Da sind einige für unser Projekt (Start Frühjahr 2013) recht wertvolle Infos enthalten.
Ganz Klasse, war richtig toll anzusehen

liebe Grüße, Ingrid


----------



## muh.gp (29. Dez. 2012)

*AW: Teichbau 2012*

Hi Hannes,

Herzlich Willkommen und erst mal ein dickes Chapeau!!!!

Einen tollen Teich hast Du da hin gestellt! Hast Du Fische eingeplant? Gibt es eine Pumpe und einen Filter?

Das mit dem zweiten Teich kann ich gut verstehen.... Hatte dieses Jahr auch Premiere als Teichbesitzer und inzwischen ist der zweite schon abgesteckt und wartet auf den Frühling!

Viele Grüße,

Holger


----------



## wteich (30. Dez. 2012)

*AW: Teichbau 2012*

Danke erstmal für das Lob. 

Nein, Fische sind keine geplant und somit braucht es auch keine Technik. Es soll sich nur ansiedeln was von alleine kommt, entsprechend hoffe ich auf weitere Amphibien (insbesondere __ Molche), __ Libellen (einige Larven überwintern bereits unter dem Eis im Teich) und was sonst noch ein nasses Plätzchen sucht. __ Schnecken (Spitzschlamm, Blasen und Sumpfdeckel) bekam ich bereits mit den Pflanzen mitgeliefert.


----------



## wteich (14. Apr. 2013)

*AW: Teichbau 2012*

Hier zwei Videos die seither entstanden sind.

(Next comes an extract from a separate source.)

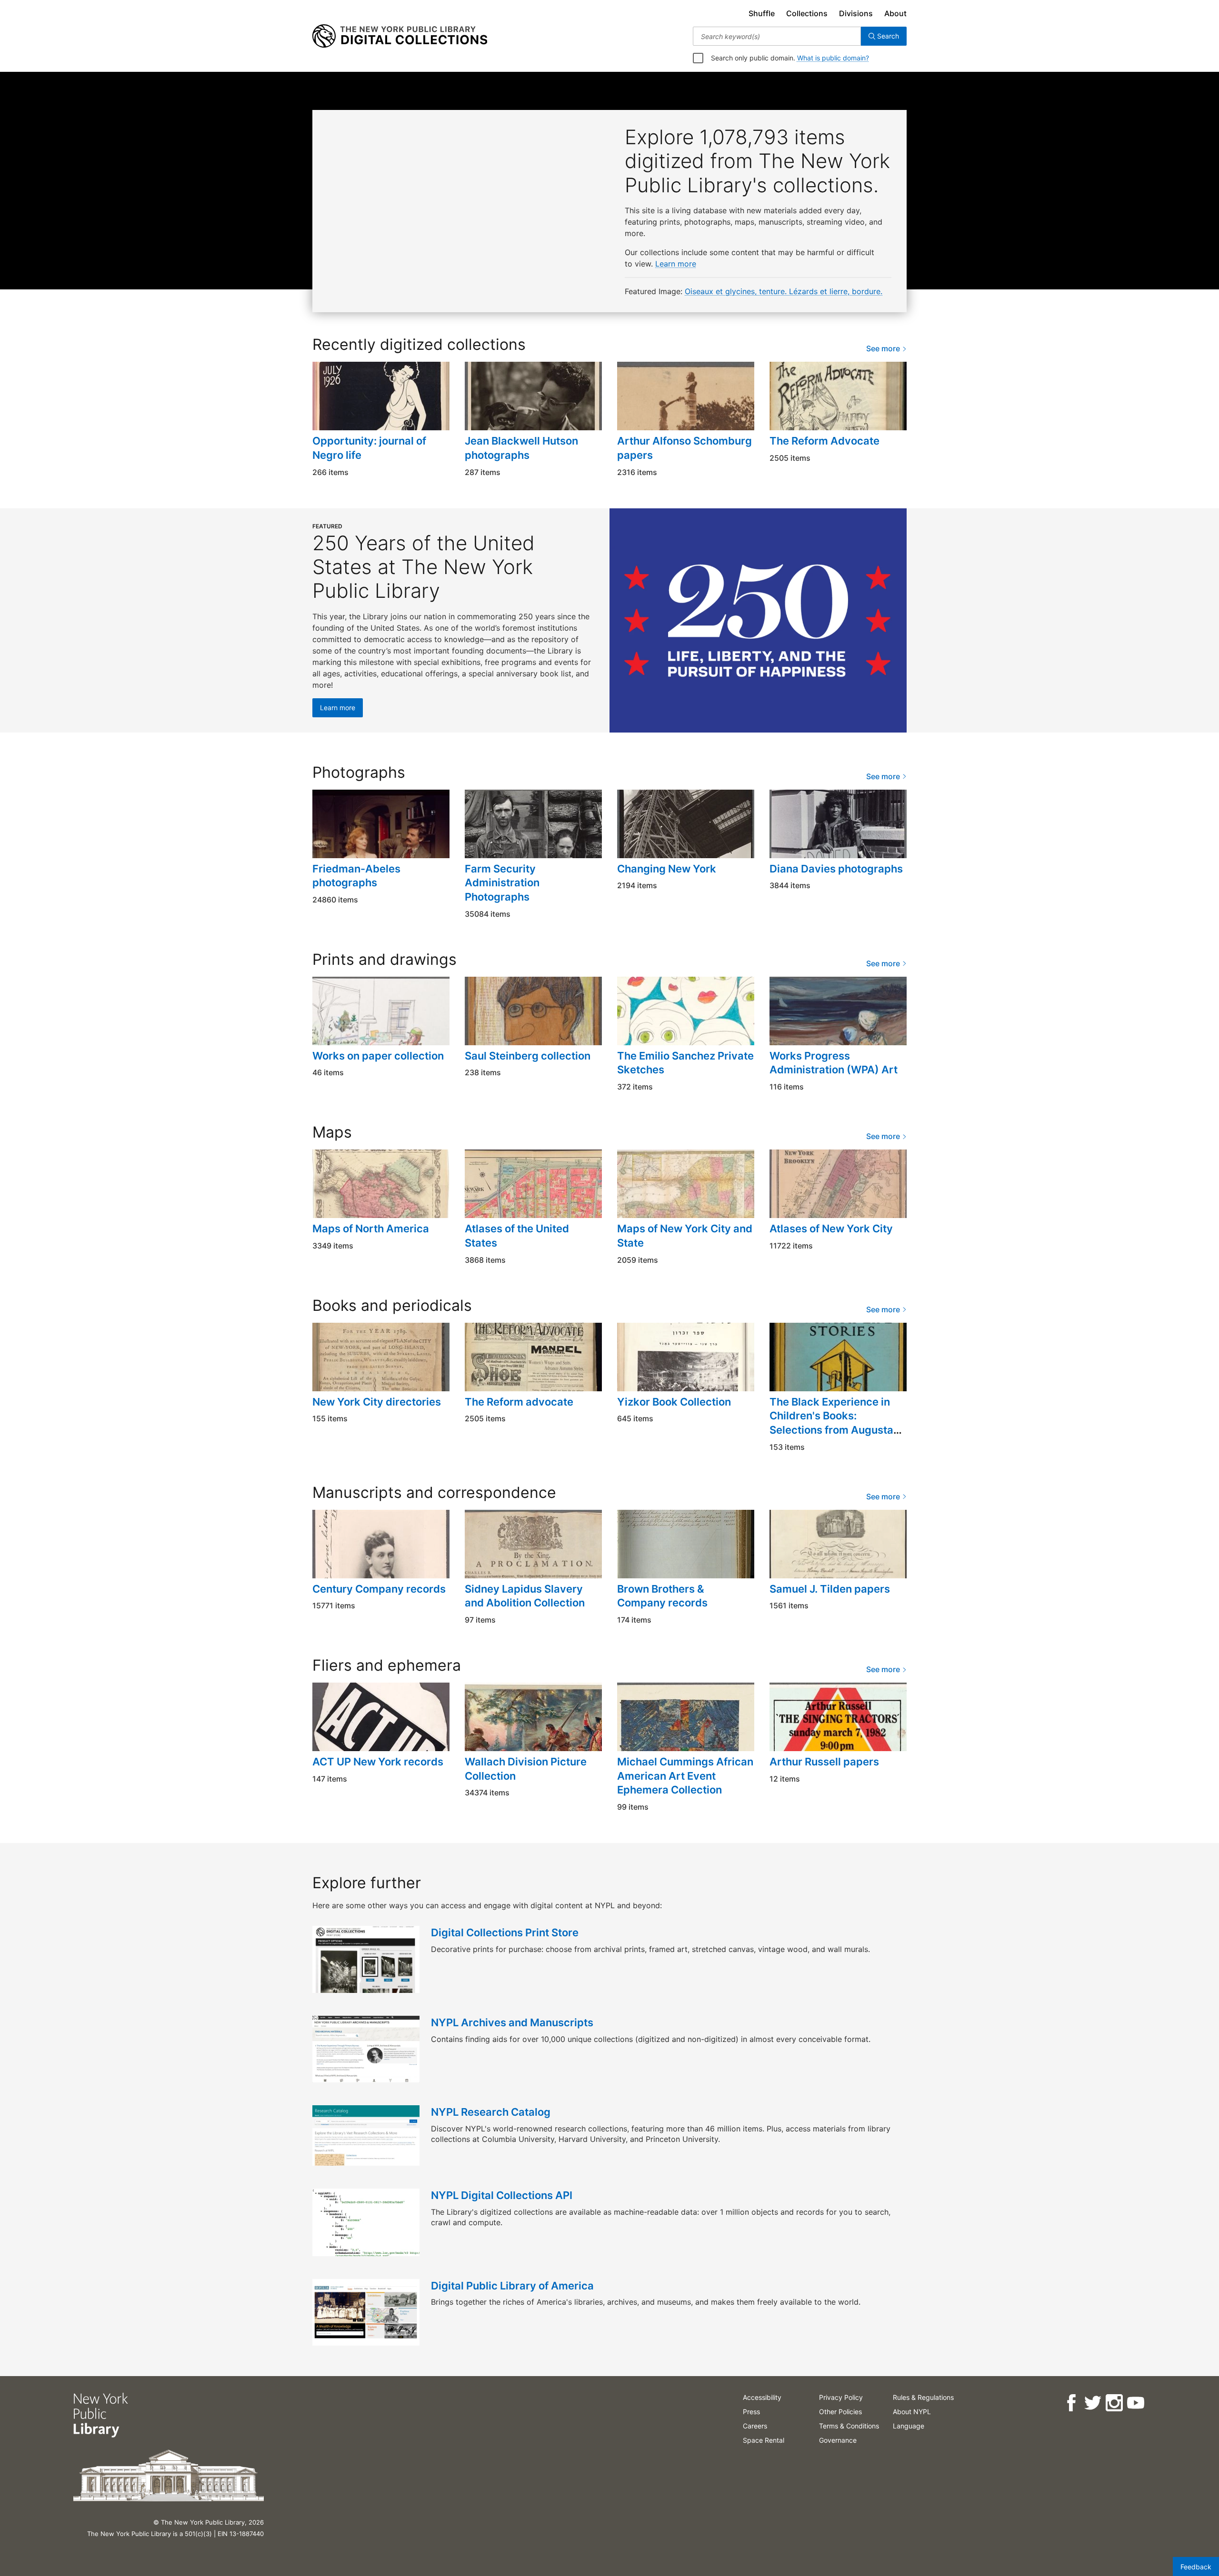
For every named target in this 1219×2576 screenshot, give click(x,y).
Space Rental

Einmal vom Winter: http://www.youtube.com/watch?v=nzU-OQ9jemY
Und eines von heute: http://www.youtube.com/watch?v=u6FiygaSzyY


Wenn der Teich nicht mehr ganz so kahl aussieht, werde ich auch noch ein paar neue Fotos reinstellen. Außerdem plane ich in den nächsten Wochen auch meinen Miniteich fertigzustellen und eine Schwimminsel zu bauen.


Gruß,
Hannes


----------